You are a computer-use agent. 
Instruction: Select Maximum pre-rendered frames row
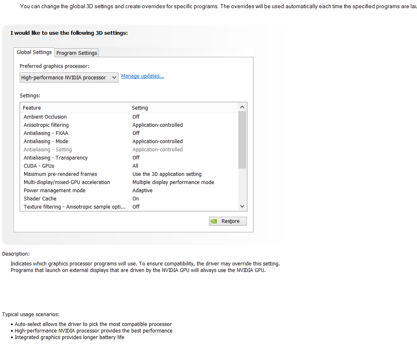(x=61, y=174)
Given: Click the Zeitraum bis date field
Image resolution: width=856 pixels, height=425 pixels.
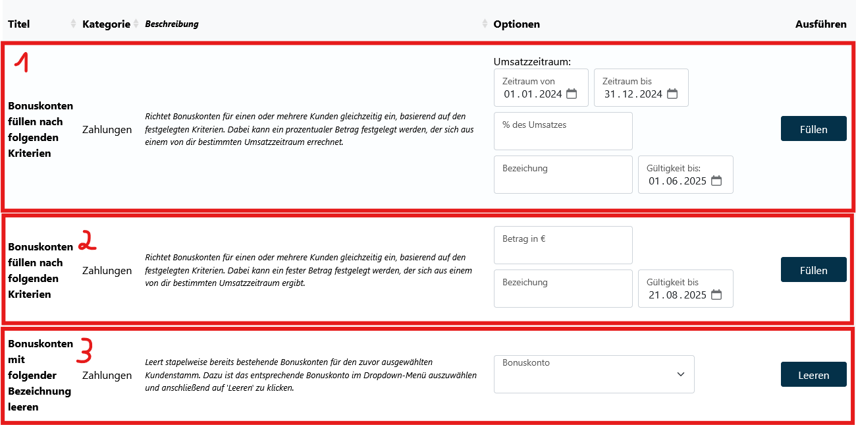Looking at the screenshot, I should (632, 94).
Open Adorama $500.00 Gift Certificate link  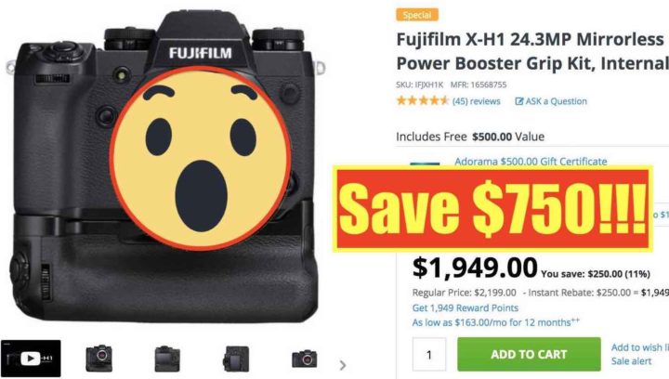click(531, 161)
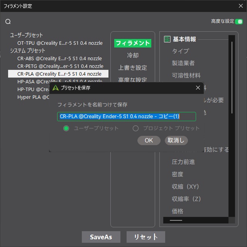The width and height of the screenshot is (247, 247).
Task: Select CR-ABS system preset
Action: 59,58
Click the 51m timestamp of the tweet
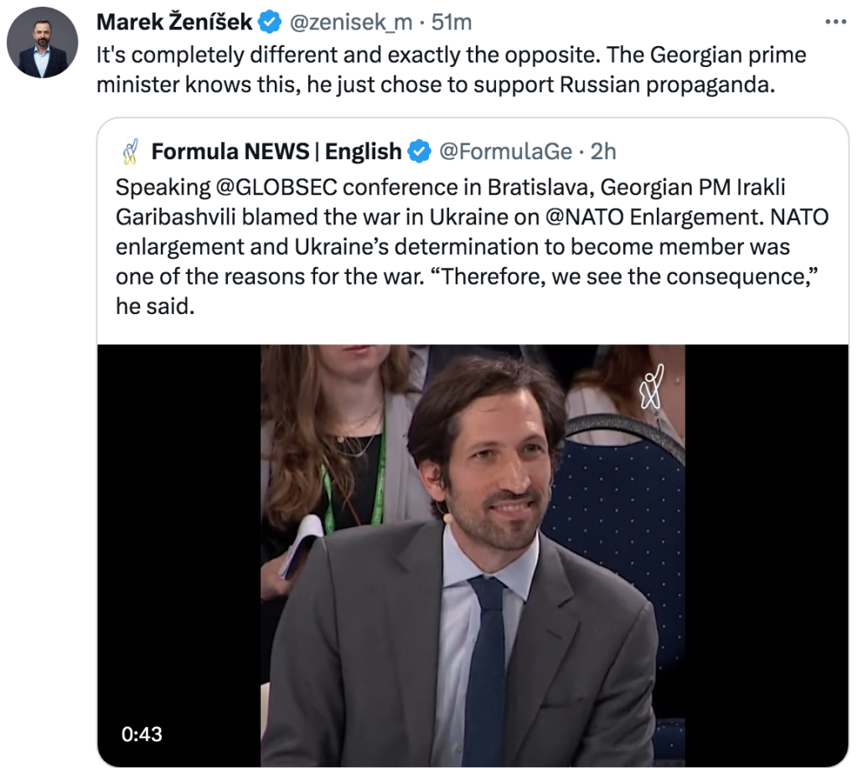 click(x=452, y=23)
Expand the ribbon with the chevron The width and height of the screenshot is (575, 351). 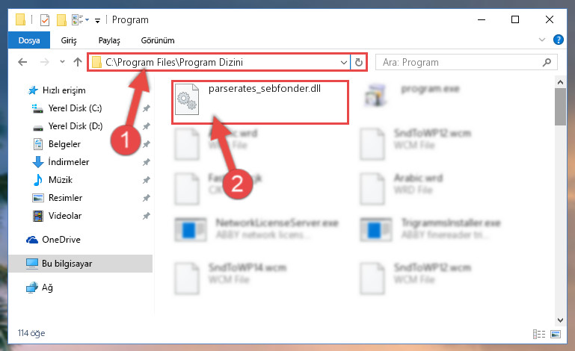tap(541, 40)
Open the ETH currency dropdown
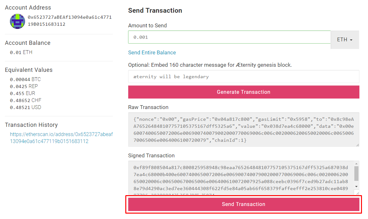 (345, 40)
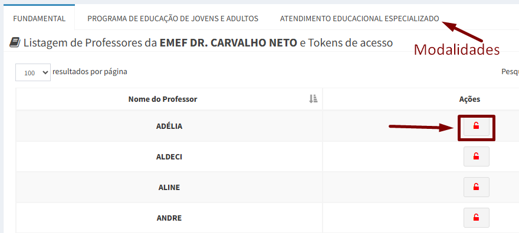Click the unlock action button for ANDRE
This screenshot has height=233, width=519.
click(477, 218)
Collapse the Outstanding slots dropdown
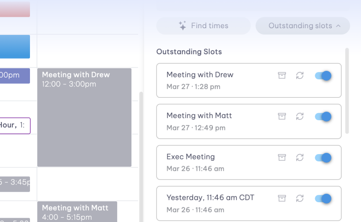This screenshot has height=222, width=361. pos(303,26)
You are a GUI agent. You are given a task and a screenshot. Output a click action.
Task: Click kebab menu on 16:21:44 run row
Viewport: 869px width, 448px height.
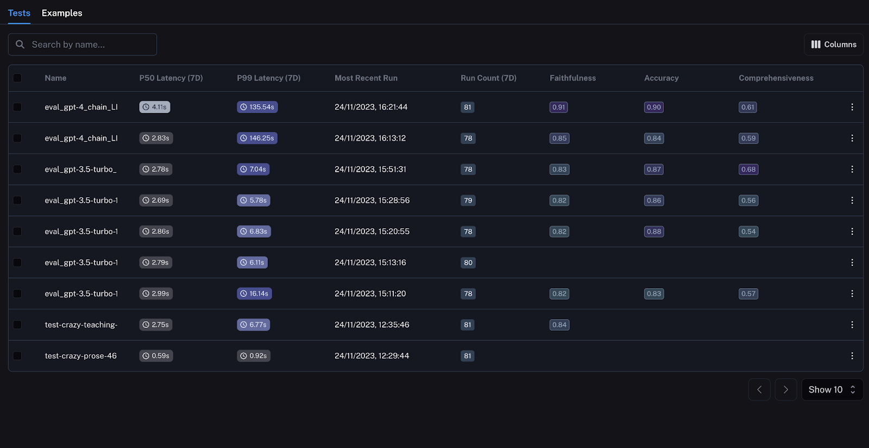[x=852, y=107]
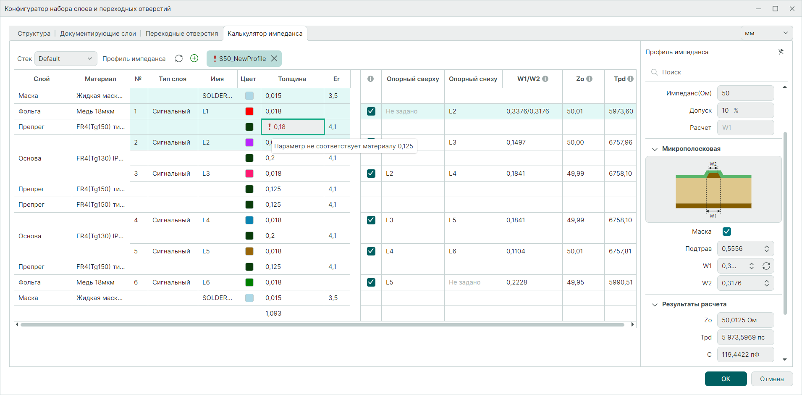This screenshot has height=395, width=802.
Task: Click the refresh impedance profile icon
Action: [x=179, y=58]
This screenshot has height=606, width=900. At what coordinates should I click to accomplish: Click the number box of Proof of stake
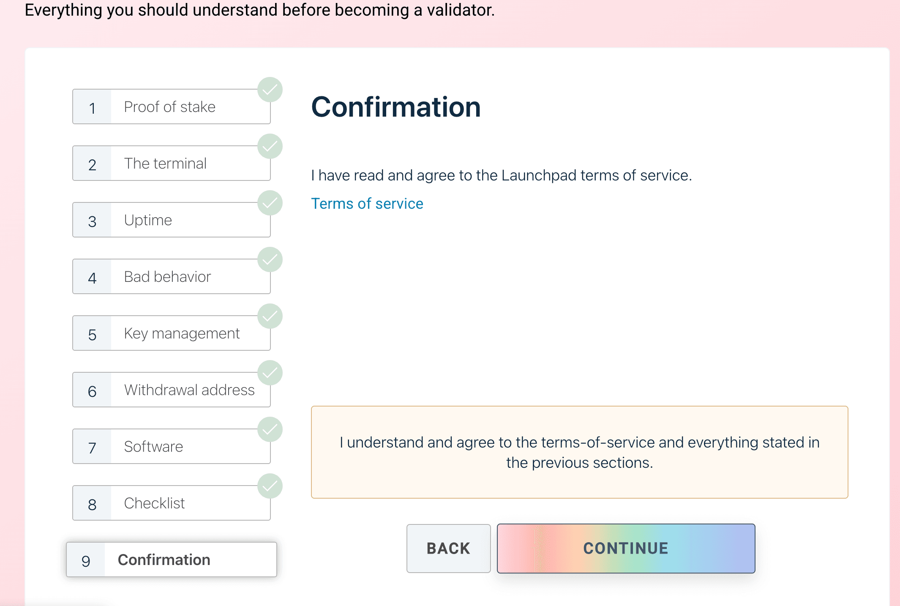pyautogui.click(x=92, y=106)
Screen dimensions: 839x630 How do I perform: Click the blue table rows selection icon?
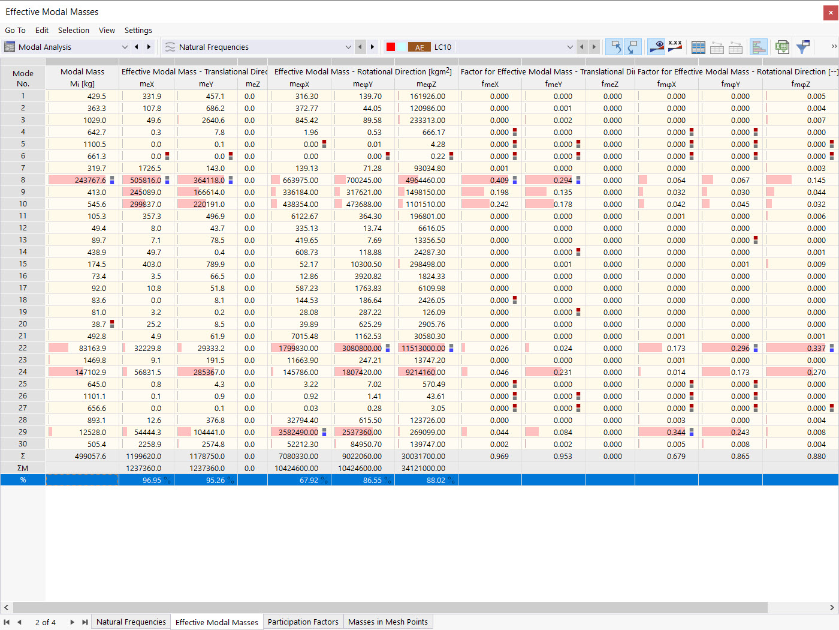(x=698, y=47)
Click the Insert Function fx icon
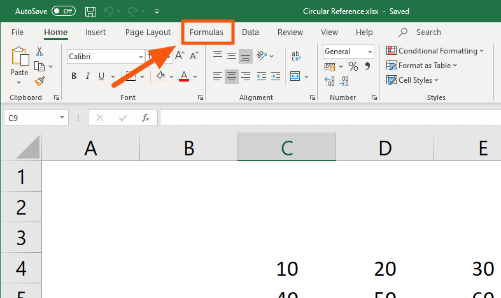The image size is (501, 298). 146,118
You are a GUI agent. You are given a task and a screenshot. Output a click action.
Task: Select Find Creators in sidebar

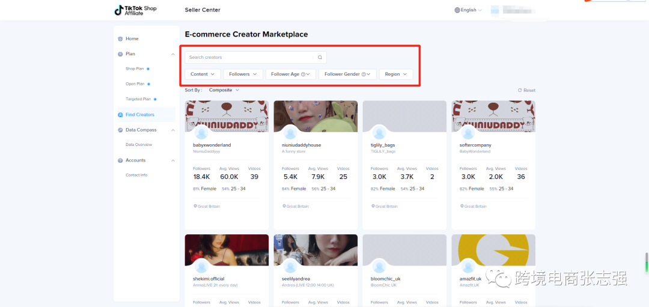tap(139, 115)
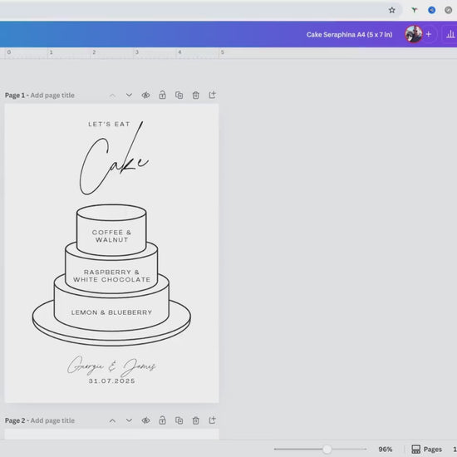Bookmark this page with the star icon
The height and width of the screenshot is (457, 457).
391,10
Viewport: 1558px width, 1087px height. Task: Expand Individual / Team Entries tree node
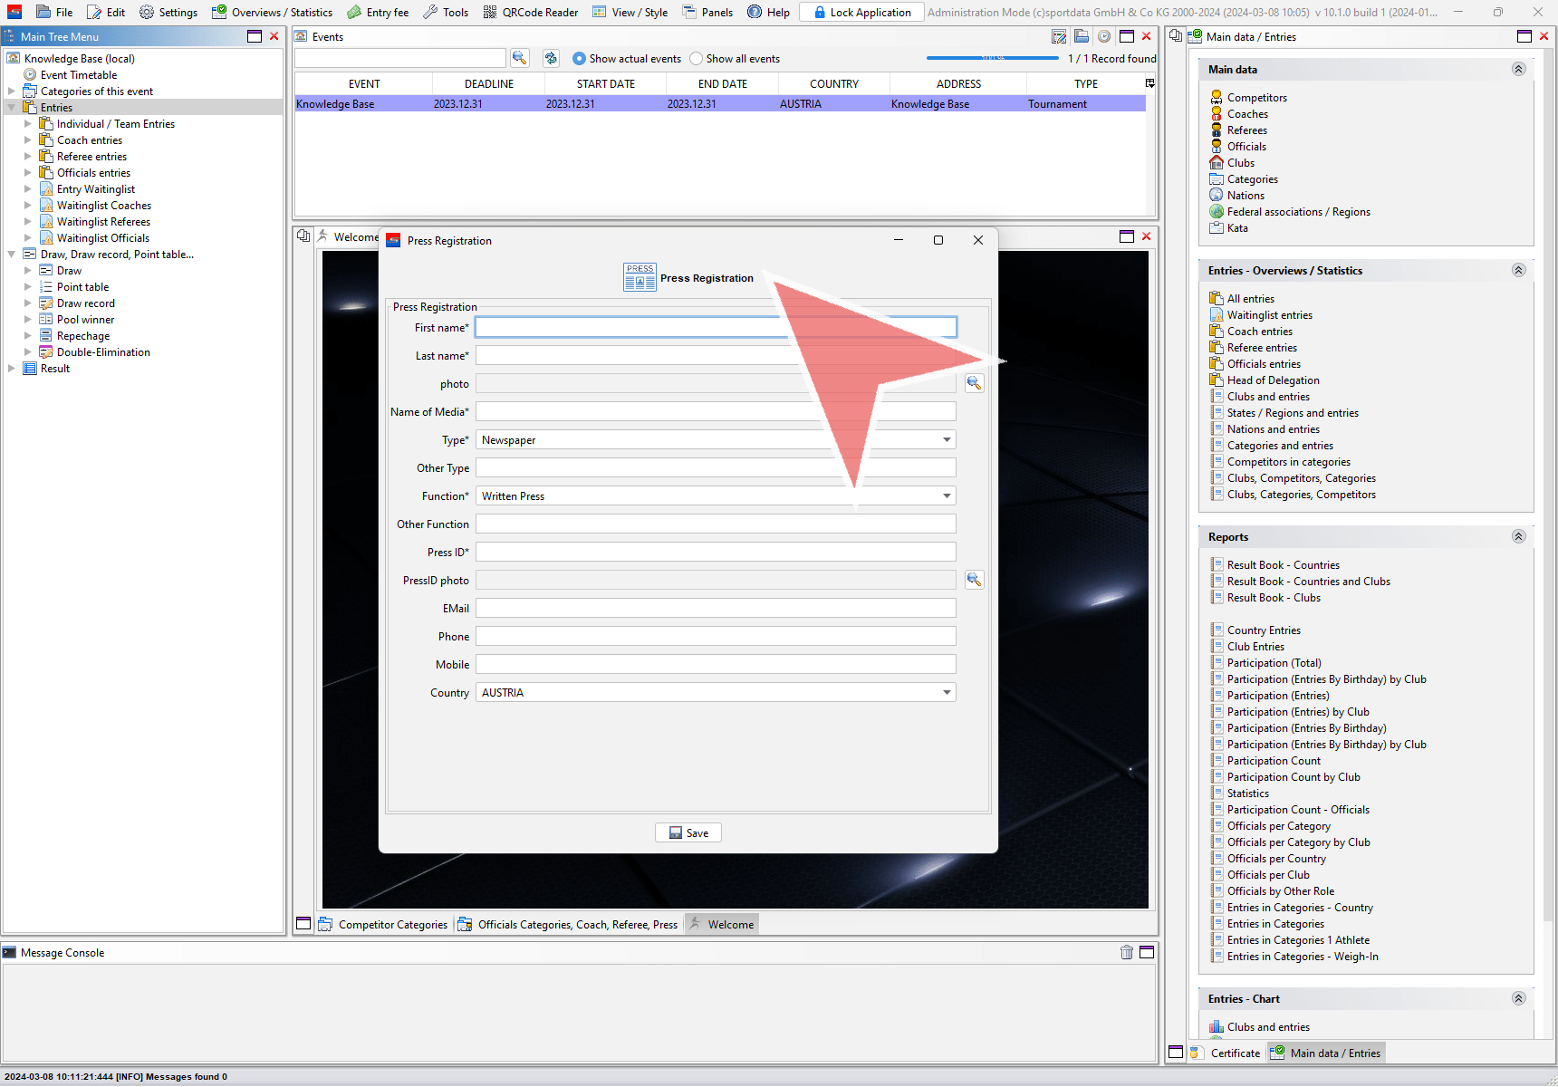[x=27, y=124]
● ● ●
What needs to be done
Once the line containing "Task: Select Find Creators in sidebar" is found, copy it and each line after it through the end of the entries above exactly; nothing else, and no pictures.

Expected output
Task: Select Find Creators in sidebar

tap(139, 115)
Bookmark this page with the star icon
The height and width of the screenshot is (457, 457).
391,10
Viewport: 1558px width, 1087px height. Task: Expand Individual / Team Entries tree node
[x=27, y=124]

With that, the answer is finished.